VITA



thorsten ramin ist jahrgang 1970, münster/westfalen. er war bereits als rampensau, pausen-clown, springmaus und hol-mal-klaus, ebenfalls als schmierfink bei einem käseblatt, aufseher in der nachtschicht, straßenarbeiter, beim weckdienst, als dreckschleuderer, adjudant, singmichel und quacksalber in lohn und brot.

er überträgt als übersetzer texte aus dem englischen und dem französischen von flann o’brien, philip ardagh, mark kurlansky, stephen fry, ‚das große spiel‘ von peter hopkirk und justin taylors ‚das evangelium der anarchie‘ sowie teile der texte auf der homepage von noam chomskys und ahmed rashid (www.chomsky.info und www.ahmedrashid.com)ins deutsche.

aktuell: jason k. stearn‘s ‚tanzen in den spuren von monstern‘ und ‚widerstand ist zwecklos!’ kabarett 2013 und das buch j von harold hloom und david rosenberg (present)

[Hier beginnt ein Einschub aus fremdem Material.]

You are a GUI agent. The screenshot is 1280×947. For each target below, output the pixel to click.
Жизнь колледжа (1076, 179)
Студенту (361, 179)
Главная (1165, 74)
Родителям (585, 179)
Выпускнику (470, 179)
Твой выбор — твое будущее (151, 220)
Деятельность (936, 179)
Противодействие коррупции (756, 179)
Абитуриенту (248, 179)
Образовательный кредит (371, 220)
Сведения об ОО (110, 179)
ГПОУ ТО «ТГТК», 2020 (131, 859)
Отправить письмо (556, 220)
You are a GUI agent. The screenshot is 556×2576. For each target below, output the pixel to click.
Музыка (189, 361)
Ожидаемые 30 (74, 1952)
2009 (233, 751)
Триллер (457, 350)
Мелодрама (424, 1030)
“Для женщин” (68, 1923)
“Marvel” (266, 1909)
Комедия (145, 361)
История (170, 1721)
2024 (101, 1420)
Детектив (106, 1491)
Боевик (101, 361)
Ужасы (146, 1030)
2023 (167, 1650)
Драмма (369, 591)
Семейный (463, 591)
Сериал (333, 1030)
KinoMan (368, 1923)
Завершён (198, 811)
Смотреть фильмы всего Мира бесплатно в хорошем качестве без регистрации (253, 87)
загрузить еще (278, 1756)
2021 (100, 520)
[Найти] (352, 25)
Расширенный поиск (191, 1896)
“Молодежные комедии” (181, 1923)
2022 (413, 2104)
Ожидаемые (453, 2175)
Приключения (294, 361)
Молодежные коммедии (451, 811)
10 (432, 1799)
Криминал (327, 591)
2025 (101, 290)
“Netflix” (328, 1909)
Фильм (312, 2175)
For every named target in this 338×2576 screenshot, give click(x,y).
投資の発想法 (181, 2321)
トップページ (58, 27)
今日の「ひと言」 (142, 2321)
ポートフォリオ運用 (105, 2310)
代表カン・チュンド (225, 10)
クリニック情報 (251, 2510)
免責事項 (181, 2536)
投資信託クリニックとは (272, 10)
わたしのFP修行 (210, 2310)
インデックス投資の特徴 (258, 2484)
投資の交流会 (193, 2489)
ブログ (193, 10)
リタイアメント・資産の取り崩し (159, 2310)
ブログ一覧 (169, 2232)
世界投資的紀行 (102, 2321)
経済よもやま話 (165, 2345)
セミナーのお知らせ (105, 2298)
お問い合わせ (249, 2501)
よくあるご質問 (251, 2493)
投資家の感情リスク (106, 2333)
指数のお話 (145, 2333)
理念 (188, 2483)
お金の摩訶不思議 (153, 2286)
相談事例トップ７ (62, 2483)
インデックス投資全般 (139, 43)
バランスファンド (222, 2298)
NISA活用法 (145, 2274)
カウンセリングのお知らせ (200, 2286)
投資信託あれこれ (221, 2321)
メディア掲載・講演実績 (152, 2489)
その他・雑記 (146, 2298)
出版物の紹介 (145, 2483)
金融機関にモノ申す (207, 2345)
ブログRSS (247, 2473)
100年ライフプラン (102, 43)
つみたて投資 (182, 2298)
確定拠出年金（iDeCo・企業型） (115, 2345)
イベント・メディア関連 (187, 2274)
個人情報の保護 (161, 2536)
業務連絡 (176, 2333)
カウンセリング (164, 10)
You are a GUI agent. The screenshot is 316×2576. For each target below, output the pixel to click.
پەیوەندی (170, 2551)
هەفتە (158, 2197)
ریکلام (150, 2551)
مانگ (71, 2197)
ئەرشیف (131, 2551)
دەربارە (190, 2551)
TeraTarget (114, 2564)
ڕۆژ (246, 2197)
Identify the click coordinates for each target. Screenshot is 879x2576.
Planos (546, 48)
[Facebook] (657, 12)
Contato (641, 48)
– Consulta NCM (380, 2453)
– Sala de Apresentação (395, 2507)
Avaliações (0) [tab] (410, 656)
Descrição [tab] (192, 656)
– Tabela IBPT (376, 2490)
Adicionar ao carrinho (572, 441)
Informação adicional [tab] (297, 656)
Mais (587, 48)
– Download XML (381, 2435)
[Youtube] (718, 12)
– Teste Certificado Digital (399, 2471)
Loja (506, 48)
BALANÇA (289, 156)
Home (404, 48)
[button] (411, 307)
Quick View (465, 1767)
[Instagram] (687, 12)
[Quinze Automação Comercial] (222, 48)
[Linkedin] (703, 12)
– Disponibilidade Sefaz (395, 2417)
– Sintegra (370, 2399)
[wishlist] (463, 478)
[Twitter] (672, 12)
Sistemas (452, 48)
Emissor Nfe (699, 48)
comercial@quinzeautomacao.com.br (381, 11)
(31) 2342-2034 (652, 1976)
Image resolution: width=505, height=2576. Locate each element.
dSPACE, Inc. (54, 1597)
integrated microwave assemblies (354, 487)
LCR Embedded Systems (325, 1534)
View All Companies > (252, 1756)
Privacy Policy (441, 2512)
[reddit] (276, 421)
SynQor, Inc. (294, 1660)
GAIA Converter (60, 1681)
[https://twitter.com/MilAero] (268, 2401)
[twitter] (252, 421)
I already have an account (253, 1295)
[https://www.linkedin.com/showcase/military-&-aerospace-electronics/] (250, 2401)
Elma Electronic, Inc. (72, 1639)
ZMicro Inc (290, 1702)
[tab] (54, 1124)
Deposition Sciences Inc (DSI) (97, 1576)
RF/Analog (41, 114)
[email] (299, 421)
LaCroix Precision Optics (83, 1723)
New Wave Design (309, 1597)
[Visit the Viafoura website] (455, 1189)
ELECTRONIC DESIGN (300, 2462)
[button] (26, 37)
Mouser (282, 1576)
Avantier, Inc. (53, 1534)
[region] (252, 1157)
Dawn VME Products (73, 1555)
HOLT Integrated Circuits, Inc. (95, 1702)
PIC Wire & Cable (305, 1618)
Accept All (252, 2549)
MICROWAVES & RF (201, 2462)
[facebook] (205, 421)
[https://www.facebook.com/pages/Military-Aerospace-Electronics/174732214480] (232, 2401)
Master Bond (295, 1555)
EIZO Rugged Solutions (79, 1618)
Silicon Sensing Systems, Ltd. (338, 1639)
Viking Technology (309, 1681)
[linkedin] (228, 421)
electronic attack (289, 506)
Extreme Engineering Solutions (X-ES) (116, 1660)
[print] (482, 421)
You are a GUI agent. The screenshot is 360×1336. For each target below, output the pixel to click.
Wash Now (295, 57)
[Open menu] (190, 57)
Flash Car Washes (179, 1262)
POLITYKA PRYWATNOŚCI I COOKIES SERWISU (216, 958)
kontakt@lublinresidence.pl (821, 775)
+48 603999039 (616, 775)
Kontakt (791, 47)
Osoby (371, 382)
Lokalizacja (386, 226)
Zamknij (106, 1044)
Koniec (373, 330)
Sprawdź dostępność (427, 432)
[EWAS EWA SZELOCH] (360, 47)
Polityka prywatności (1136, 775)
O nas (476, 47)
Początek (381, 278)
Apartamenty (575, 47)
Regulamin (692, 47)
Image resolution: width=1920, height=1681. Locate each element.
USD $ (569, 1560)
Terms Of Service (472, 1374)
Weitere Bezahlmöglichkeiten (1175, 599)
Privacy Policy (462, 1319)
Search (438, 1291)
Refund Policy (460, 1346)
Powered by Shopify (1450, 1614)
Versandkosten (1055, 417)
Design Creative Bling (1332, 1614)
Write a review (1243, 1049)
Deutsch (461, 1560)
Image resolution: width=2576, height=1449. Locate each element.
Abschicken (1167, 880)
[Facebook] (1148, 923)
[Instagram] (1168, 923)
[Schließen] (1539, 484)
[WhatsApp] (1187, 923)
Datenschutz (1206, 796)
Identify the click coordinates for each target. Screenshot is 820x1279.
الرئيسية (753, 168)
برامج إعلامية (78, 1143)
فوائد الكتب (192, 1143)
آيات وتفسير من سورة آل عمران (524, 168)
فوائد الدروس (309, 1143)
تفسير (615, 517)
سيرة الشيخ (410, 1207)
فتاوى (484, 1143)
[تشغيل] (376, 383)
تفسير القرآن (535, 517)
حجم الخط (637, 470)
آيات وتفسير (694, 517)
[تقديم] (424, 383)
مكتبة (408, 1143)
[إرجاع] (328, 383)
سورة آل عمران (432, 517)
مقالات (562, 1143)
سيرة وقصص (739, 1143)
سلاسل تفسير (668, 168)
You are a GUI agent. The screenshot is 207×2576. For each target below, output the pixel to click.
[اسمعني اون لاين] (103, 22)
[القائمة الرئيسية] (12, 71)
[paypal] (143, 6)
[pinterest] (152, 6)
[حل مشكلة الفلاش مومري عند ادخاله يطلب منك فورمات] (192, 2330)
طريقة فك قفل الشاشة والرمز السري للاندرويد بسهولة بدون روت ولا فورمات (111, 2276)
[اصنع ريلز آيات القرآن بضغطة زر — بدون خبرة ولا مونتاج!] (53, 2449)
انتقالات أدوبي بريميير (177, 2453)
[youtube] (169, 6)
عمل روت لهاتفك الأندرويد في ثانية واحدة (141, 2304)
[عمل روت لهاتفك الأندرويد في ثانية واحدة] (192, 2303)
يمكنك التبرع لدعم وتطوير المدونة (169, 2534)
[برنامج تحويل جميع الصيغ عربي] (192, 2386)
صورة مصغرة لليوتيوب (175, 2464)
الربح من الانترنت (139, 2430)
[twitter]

in deutschland seit 1950 nicht mehr ungewöhnlich, gehörte t(h)orsten zwischen 1960 und 1970 zu den häufigsten vornamen (neben, man glaubt es kaum, thomas), er ist zusammengesetzt aus den wortteilen thor (dem germanischen gott des donners und des krieges) und dem schwedischen sten (stein). damit kann man den namen frei mit thors stein, thors hammer, thors axt oder so (stein)hart wie thor übersetzen.

ramin, slawisch ramen für bauholz (fachwerk, aber auch sparren, fetten und fenster-ra[h]m[e/i]n).




Eine Mappe mit detailliertem Lebenslauf finden Sie hier  (PDF 1,15MB)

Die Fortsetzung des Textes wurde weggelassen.